Part 3: Exploratory data analysis

Research quesion 1/2/3:

Separate variables

Descriptive analysis of variables

Below we will to analysis 4 variables: genhlth, fruitjui1, fvgreen, vegetab1. For each variable we check the factors and the proportion for each one. After that, we will select some factors related to periodic to analyse and to the end we make analysis comparing the health status with the food that we analyzed.

Health Status description - genhlth variable

Percentage = prop.table(table(df$genhlth))
Frequencies = summary(df$genhlth)
Frequencies = Frequencies[1:5]
genhlth_df = data.frame(Frequencies, Percentage)
genhlth_df = genhlth_df[,-2]
kable(genhlth_df, caption = "Health Status Table")
Health Status Table
Frequencies Freq
Excellent 85482 0.1745279
Very good 159076 0.3247841
Good 150555 0.3073868
Fair 66726 0.1362339
Poor 27951 0.0570673

Note that the most part of interviewrs (80%) declaring Excellent and Good Health Status.

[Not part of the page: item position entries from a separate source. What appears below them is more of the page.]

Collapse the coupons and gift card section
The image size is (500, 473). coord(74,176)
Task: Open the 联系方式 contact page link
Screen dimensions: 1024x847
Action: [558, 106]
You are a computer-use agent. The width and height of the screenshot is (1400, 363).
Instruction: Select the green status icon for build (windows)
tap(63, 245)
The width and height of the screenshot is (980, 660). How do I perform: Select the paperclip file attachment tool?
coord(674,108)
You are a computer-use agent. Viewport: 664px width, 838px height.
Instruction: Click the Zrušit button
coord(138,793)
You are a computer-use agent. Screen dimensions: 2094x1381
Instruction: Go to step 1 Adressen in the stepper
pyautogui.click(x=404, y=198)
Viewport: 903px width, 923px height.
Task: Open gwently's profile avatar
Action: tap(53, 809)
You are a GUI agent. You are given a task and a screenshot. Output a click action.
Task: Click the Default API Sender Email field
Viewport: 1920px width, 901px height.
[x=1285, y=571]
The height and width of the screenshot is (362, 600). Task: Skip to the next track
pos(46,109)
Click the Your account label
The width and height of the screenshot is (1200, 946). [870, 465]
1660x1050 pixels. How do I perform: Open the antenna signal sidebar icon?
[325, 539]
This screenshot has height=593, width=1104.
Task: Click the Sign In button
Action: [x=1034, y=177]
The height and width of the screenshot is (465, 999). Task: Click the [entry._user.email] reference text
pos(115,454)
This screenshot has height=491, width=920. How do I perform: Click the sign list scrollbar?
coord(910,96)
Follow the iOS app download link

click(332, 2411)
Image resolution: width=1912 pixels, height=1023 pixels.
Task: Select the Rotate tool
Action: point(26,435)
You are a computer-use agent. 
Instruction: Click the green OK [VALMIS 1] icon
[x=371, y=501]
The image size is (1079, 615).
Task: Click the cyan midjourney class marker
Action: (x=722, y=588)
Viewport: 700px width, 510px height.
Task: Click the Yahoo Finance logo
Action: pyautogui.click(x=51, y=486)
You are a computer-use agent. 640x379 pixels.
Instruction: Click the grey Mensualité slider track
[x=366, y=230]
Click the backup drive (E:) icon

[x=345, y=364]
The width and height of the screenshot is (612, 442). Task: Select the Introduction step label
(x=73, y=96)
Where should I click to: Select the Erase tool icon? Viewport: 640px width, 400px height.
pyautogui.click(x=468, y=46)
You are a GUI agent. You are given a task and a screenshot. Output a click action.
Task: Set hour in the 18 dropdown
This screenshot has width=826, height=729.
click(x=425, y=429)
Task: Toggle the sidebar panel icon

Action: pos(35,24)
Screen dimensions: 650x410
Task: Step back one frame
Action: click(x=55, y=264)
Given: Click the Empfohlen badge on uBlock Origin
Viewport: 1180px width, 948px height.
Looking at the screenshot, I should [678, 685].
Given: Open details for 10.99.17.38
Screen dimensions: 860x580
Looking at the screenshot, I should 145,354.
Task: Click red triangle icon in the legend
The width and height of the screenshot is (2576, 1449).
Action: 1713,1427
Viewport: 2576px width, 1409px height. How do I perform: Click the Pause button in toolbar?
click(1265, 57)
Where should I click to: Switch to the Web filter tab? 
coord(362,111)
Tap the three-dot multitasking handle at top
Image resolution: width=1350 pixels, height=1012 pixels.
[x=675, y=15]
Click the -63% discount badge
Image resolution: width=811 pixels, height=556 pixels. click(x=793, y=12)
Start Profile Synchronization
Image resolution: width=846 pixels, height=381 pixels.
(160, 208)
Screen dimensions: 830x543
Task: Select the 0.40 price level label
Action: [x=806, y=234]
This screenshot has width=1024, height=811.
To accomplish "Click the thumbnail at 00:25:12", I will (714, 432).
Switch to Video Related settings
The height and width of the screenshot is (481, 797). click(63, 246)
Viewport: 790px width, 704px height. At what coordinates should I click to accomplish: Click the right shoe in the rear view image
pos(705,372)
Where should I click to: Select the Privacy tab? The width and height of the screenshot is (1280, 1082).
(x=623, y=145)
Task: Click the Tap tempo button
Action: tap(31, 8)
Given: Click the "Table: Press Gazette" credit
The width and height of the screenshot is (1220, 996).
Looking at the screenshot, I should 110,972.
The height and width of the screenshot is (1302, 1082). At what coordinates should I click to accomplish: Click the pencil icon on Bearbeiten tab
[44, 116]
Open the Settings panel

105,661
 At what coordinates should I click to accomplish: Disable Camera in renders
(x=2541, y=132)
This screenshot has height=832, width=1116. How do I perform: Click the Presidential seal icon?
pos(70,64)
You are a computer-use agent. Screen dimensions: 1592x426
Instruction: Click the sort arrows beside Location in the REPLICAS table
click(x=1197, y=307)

Frequencies of Healthy foods consumption

Juice Fruits

We selected the factors between 201 and 299 in the fruiju1 variable. This factors correspond how many juice fruits the interviewer consume during the week.

### Juice Excellent
prop.fruits.ex = df %>% 
      filter(fruitju1 <= 299 & fruitju1 >=201) %>%
      filter(genhlth == "Excellent")

### Juice Very Good
prop.fruits.vergood = df %>% 
      filter(fruitju1 <= 299 & fruitju1 >=201) %>%
      filter(genhlth == "Very good")

### Juice Good
prop.fruits.good = df %>% 
      filter(fruitju1 <= 299 & fruitju1 >=201) %>%
      filter(genhlth == "Good")

### Juice Fair
prop.fruits.fair = df %>% 
      filter(fruitju1 <= 299 & fruitju1 >=201) %>%
      filter(genhlth == "Fair")

### Juice Poor
prop.fruits.poor = df %>% 
      filter(fruitju1 <= 299 & fruitju1 >=201) %>%
      filter(genhlth == "Poor")

We identified that the differents groups of health status has the same curve distribution. Below we checked the mean and median of sample.

juice.ex = prop.fruits.ex$fruitju1
juice.ver = prop.fruits.vergood$fruitju1
juice.goo = prop.fruits.good$fruitju1
juice.fai = prop.fruits.fair$fruitju1
juice.poo = prop.fruits.poor$fruitju1

summaryfun = function(var) {
       a = (var) - 200
       summary(a)
}

jex = summaryfun(juice.ex)
jve = summaryfun(juice.ver)
jgo = summaryfun(juice.goo)
jfa = summaryfun(juice.fai)
jpo = summaryfun(juice.poo)

names = c("Excellent", "Very Good", "Good", "Fair", "Poor")
boxplot(jex, jve, jgo, jfa, jpo, outline = FALSE, names = names, main = "Comparing Boxplot Consumption of Juice Fruit by Health Status in the week", ylab = "Average")

Using BoxPlot we noted that the average consumption of health foods is the same for the entire classes. We believe that the consumption of differents classes does not have some correlation or causality.